Many hoped the Prime Minister would revise a 2006 accord with the U.S. and move the base off its current location, a bustling urban area. But the government ran into logistical hurdles and in the end caved to its own political timidity.

The AP reports:

The move infuriated Okinawans who have long shouldered the heavy U.S. military presence. Okinawa alone houses more than half of the 47,000 U.S. troops in Japan, stationed under a bilateral defense alliance.

For years, Okinawans have complained about base-related noise, pollution and crime, and many want the military presence on the island reduced or the Marine Corps Air Station Futenma moved off the island entirely.

A separate survey by the Yomiuri, Japan's top-selling newspaper, showed Monday some 81 percent of respondents disapproved of Hatoyama's decision to keep the U.S. base on Okinawa.
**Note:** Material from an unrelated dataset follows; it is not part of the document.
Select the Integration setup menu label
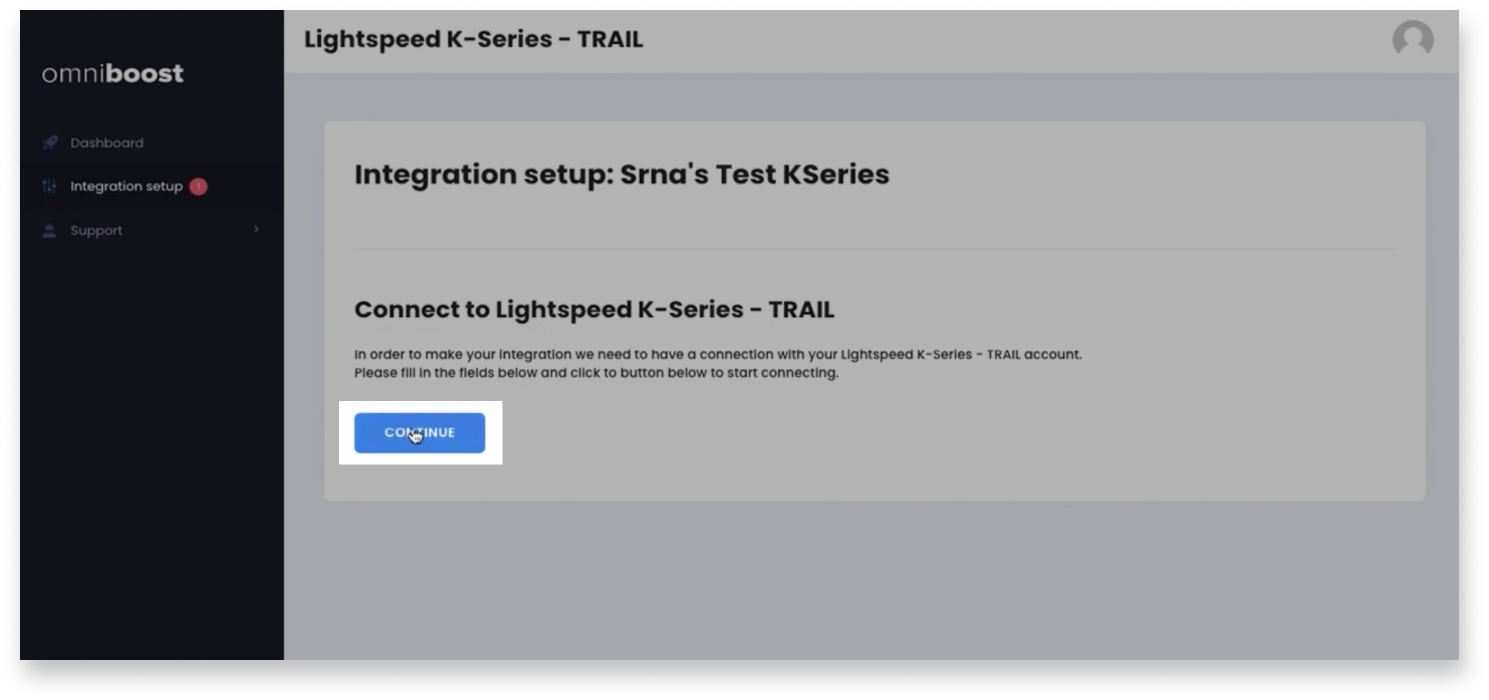The width and height of the screenshot is (1489, 700). tap(126, 187)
Nearly 60 percent called for his resignation over the issue.

John Chan sums up the back story on wsws.org:

Concerns about pollution, accidents and the economic impact are bound up with wider anti-militarist sentiments.

Okinawa played a significant role as a springboard for the US-led wars in Korea and Vietnam, provoking sustained demonstrations against the latter, and the US military presence, in the late 1960s and early 1970s. The region remained under direct US administration until 1972 when protests forced its return to Japanese control. Controversy flared again after the brutal rape of a young schoolgirl by US servicemen in 1995.

The animosity toward Okinawa isn't just about national pride or sovereignty. It reflects a deeper historical grievance against the U.S. military presence in Asia since the monstrous, racially charged brutality of World War II. In the wake of the mushroom cloud, Japanese imperialism yielded to Washington's soft colonialism. The Cold War's Pax Americana projected U.S. power through a network of military outposts from Guam to South Korea, paving the way for more bloodbaths in Vietnam.

So today, Japan's body politic is struggling to cast off Washington's dominion, while the Obama administration brandishes a new foreign policy framework based on tempered liberal internationalism and “soft power.” But it doesn't look like leaders on either side of the Pacific are willing to break the status quo left by their predecessors. The Okinawa base still stands as a symbol of an invidious occupation, and the communities living in the shadow of the U.S. hegemony every day grow more and more resentful of their “protectors.”